FTPS with PureFTP on Debian Lenny: certificate problems
 

Hi,

Failed trying to get PureFTP to support FTPS on a Debian Lenny system. I have followed the instruction sets:

* http://download.pureftpd.org/pub/pur...doc/README.TLS
* http://www.rasyid.net/2007/07/25/add...tp-in-freebsd/

The certificate has been created with

openssl req -x509 -nodes -config /path/to/openssl.cnf -extensions extname -newkey rsa:1024 -keyout pure-ftpd.pem -out pure-ftpd.pem

and extension has been defined as
[ extname ]
subjectAltName = DNS:ftp.this.domain, DNS:ftp.that.domain
extendedKeyUsage = 1.3.6.1.5.5.7.3.1

Everything is shiny when doing

openssl s_client -connect ftp.this.domain:21 -starttls ftp

But all client connections that are not ordered to ignore certificate checking fail.

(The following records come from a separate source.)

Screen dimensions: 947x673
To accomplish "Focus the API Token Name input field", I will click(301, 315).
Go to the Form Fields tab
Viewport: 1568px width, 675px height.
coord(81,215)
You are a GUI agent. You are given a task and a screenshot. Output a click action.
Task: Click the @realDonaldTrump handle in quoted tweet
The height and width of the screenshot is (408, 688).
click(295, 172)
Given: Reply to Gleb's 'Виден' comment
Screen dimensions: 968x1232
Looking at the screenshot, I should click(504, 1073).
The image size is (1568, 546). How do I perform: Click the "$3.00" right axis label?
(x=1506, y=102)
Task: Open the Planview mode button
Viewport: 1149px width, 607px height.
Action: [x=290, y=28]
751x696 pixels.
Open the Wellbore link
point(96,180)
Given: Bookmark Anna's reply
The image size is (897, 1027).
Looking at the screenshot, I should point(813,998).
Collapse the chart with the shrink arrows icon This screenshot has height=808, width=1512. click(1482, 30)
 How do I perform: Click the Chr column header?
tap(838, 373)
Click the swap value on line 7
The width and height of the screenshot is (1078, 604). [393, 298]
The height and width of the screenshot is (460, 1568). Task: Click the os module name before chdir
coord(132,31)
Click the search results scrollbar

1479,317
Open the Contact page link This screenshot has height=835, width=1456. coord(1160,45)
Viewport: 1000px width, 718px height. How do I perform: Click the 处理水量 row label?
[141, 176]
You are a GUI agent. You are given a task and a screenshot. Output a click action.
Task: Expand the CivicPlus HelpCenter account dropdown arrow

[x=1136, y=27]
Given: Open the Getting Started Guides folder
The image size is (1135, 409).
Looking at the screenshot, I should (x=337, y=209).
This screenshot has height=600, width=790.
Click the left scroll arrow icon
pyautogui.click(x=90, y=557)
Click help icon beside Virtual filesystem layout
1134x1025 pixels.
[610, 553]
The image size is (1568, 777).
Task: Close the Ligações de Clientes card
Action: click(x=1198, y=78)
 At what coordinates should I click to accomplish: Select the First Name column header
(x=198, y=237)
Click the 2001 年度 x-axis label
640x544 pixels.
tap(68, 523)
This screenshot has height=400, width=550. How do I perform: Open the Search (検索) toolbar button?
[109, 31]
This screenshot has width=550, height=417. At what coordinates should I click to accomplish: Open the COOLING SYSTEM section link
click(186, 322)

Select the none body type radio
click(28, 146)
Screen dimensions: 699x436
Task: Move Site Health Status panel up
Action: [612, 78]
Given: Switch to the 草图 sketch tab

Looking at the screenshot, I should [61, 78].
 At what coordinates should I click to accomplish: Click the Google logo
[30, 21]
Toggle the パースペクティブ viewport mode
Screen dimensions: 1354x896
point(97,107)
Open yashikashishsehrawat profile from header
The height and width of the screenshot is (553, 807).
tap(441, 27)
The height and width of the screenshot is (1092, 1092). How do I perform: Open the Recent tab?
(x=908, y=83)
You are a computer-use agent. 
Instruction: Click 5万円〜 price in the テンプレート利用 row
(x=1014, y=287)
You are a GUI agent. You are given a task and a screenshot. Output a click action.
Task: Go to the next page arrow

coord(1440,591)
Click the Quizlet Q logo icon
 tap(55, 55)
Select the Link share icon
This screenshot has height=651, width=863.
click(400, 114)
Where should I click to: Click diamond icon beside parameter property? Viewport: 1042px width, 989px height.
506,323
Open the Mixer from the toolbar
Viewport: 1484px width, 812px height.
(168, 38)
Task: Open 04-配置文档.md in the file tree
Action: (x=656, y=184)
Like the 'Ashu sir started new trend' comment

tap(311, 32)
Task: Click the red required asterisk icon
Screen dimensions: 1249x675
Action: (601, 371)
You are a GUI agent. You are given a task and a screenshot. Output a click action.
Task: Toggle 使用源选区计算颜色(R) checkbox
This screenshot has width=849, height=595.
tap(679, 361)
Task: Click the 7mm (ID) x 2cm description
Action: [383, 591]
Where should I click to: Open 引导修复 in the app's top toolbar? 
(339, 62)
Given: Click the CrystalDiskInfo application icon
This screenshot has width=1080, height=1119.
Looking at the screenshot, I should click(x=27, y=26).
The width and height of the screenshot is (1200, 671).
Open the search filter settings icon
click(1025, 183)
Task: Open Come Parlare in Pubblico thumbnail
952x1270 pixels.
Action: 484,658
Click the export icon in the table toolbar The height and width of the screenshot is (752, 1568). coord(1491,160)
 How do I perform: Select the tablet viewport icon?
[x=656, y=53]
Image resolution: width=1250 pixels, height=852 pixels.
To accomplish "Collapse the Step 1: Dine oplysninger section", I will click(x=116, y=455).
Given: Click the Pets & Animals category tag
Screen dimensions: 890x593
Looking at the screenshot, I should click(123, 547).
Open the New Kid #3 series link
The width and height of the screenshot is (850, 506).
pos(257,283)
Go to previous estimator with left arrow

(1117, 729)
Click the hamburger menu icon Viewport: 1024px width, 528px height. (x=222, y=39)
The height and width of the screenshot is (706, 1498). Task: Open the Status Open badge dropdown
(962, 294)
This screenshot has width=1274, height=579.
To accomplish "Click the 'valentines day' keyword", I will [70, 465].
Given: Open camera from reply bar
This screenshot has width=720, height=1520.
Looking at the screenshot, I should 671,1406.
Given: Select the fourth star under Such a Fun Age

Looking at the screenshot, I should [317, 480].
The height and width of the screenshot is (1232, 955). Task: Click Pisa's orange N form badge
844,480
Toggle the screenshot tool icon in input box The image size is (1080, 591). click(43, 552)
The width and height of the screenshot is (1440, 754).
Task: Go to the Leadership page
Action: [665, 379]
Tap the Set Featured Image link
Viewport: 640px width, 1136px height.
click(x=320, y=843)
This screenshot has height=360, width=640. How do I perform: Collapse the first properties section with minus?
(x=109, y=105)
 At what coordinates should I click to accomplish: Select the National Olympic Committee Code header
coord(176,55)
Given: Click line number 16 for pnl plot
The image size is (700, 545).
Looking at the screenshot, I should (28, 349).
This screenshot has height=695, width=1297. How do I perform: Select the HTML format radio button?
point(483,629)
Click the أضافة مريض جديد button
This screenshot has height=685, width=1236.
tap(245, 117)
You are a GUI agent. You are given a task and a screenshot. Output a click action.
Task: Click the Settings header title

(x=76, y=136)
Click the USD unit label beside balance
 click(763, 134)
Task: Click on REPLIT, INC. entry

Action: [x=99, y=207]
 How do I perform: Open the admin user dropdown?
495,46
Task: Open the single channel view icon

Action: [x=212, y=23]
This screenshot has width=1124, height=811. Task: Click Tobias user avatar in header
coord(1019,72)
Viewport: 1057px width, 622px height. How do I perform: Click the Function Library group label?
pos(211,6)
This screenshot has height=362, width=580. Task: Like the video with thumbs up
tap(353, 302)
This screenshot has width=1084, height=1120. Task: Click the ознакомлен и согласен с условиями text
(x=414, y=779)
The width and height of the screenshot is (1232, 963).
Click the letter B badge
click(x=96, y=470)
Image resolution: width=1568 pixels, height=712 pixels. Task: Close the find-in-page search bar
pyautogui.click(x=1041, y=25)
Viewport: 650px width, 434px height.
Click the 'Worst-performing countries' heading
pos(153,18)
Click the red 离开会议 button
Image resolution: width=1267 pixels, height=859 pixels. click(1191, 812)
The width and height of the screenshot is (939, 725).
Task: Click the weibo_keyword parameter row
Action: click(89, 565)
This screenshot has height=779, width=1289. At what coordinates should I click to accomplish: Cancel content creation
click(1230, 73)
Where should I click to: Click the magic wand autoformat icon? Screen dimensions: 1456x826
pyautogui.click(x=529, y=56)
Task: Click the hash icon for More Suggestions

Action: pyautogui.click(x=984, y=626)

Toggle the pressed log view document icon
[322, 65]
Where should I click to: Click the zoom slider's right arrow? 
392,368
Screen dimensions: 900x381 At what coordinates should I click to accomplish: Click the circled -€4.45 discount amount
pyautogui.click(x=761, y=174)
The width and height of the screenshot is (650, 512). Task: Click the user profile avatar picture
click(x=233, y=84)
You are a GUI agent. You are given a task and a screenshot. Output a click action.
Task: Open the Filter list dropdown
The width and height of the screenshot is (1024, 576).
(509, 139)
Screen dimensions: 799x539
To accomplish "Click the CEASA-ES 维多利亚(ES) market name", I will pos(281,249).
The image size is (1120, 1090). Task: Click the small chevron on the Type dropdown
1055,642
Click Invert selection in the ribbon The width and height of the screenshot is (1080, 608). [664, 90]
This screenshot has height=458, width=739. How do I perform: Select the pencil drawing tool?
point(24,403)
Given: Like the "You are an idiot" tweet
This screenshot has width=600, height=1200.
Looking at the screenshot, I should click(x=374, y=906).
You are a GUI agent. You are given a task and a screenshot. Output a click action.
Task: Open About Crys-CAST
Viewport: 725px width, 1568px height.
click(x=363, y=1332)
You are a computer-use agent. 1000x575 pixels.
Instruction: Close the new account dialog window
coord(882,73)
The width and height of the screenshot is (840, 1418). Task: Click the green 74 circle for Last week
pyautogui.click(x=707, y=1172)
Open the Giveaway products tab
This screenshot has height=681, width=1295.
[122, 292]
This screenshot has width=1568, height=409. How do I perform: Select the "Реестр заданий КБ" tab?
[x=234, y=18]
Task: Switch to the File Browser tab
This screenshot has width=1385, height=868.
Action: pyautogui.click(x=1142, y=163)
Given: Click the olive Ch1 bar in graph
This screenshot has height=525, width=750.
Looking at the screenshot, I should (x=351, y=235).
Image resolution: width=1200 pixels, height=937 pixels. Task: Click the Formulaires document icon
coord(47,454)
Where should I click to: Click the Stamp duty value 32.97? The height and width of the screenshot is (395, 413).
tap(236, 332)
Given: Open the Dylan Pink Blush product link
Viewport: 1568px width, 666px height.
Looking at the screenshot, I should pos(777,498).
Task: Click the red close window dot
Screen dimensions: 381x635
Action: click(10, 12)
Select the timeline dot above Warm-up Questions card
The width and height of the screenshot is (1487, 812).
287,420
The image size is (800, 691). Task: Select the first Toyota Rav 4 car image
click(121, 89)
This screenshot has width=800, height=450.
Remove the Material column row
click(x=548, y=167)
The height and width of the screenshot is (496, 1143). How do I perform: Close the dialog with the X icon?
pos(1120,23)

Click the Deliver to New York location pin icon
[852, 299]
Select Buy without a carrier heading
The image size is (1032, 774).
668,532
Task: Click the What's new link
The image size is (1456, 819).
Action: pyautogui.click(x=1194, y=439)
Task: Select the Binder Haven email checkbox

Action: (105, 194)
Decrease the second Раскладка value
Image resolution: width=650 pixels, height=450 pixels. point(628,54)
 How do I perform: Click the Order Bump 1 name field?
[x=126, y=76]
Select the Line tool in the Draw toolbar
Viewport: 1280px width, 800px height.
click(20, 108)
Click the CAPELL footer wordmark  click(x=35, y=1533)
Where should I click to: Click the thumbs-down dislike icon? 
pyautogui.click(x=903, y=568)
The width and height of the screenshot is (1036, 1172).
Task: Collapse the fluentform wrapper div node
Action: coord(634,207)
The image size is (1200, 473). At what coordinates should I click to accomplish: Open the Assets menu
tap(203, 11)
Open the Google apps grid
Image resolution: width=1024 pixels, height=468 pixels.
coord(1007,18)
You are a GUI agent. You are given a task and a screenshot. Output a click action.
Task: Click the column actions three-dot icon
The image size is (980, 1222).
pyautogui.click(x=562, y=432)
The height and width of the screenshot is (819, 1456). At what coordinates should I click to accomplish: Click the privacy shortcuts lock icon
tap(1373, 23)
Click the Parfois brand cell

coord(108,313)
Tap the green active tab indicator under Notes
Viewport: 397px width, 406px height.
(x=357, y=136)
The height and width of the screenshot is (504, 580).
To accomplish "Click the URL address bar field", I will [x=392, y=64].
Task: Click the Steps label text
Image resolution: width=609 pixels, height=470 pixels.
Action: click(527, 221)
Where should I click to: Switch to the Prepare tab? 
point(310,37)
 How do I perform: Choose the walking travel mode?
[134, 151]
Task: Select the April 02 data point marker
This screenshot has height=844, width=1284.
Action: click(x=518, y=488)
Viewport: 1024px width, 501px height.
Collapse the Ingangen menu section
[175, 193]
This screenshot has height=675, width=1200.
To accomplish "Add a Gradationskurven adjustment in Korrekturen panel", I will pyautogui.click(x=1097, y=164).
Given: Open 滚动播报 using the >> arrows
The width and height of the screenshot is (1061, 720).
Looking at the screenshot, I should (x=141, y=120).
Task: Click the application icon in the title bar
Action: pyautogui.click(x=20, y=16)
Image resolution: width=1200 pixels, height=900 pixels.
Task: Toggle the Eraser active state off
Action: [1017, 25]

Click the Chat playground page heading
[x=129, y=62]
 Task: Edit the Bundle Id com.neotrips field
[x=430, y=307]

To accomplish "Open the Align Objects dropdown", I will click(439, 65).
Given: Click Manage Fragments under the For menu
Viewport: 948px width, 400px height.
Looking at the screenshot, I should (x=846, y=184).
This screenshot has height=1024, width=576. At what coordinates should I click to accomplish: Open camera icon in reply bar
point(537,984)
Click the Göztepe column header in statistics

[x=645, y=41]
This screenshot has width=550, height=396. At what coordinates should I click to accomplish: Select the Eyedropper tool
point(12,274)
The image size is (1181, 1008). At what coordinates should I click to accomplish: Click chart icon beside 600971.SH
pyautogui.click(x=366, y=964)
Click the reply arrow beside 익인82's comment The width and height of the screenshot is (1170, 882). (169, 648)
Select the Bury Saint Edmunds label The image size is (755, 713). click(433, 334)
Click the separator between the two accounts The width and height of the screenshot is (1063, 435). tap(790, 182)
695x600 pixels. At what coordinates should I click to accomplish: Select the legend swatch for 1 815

The best I have gotten out of it is

SSL/TLS error - 0, SSL error - 5, error:00000005:lib(0):func(0):DH lib
Winsock error 10054 (An existing connection was forcibly closed by the remote host. )
SSL Connection not established

Googling has not helped either. So I am stuck.

All ideas and good advice appreciated.